江戸幕府と天皇・朝廷の関係とは? 「江戸時代の天皇」(国立公文書館)

桜町殿行幸図

 東京・竹橋の国立公文書館では、江戸時代の幕府と天皇・朝廷、そして民衆との関係や、改元について紹介する「江戸時代の天皇」展が開催中。

 本展で一番の見どころは、いまから約200年前、江戸時代最後に譲位した「光格天皇」の行幸を描いた45メートルに及ぶ《桜町殿行幸図》。天皇の乗り物である「鳳輦(ほうれん)」や行列見物の人々が生き生きと描かれた、貴重な絵巻だ。

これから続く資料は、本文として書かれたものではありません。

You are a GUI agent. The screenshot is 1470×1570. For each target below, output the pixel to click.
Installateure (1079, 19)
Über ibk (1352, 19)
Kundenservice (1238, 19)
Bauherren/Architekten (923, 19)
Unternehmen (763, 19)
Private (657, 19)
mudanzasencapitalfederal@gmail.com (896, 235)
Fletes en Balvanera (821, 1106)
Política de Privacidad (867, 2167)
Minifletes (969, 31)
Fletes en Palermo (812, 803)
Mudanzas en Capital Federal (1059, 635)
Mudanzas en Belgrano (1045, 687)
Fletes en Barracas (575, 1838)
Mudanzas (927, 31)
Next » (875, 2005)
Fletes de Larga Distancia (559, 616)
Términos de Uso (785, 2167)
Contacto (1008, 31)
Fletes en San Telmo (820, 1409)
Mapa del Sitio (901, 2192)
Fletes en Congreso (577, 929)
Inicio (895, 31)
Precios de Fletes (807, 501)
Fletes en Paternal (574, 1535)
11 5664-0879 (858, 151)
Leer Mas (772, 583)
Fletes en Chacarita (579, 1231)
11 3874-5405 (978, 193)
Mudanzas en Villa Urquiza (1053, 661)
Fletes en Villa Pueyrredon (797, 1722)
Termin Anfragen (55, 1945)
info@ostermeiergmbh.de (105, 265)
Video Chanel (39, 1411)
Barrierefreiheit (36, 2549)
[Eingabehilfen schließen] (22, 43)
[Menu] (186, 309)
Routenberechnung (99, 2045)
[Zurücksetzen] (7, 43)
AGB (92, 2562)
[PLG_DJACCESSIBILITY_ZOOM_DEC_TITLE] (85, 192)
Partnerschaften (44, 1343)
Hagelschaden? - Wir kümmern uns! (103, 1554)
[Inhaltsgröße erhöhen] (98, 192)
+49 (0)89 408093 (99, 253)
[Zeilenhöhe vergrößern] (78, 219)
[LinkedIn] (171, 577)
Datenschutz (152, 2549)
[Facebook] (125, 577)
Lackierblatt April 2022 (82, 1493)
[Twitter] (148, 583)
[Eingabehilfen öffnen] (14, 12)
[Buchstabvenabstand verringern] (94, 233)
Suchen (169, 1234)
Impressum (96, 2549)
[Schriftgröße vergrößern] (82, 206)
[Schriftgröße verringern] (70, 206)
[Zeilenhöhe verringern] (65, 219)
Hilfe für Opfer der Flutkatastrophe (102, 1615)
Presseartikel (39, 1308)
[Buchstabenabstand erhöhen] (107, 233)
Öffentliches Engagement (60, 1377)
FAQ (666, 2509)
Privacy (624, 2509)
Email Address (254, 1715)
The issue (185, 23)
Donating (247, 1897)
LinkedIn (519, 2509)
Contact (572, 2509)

 そのほかにも本展では、度々行われた江戸時代の改元や、織田信長・豊臣秀吉・徳川家康などの天下人の登場、それに続く江戸幕府による支配のなかで、天皇・朝廷がどのように渡り合い関係を構築していったのかを紹介。また「令和」の発表に合わせて、その典拠となった『万葉集』そして「平成の書」を展示する。

会期:2019年4月6日〜5月12日
会場:国立公文書館 本館
住所:東京都千代田区北の丸公園3-2
電話番号:03-3214-0621
開館時間:9:45~17:30(祝日を除く木金〜20:00) ※入館は閉館の30分前まで
休館日:会期中無休
料金:無料 

 このほかにも、両陛下の肖像画を見ることのできる「御製・御歌でたどる両陛下の30年」(三の丸尚蔵館、4月21日まで)、「国民とともに歩まれた平成の30年」(日本橋髙島屋S.C.本館8階ホール、4月21日まで)、「ようこそ、ボンボニエールの世界へ―皇室からのかわいい贈りもの―」(ミキモト銀座4丁目本店、5月10日まで)、「宮廷の服飾」(共立女子大学博物館、5月20日まで)など、東京の各地で皇室に関連した展覧会が開催中。平成の終わりに、美術館や博物館へ足を運んでみてはいかがだろうか。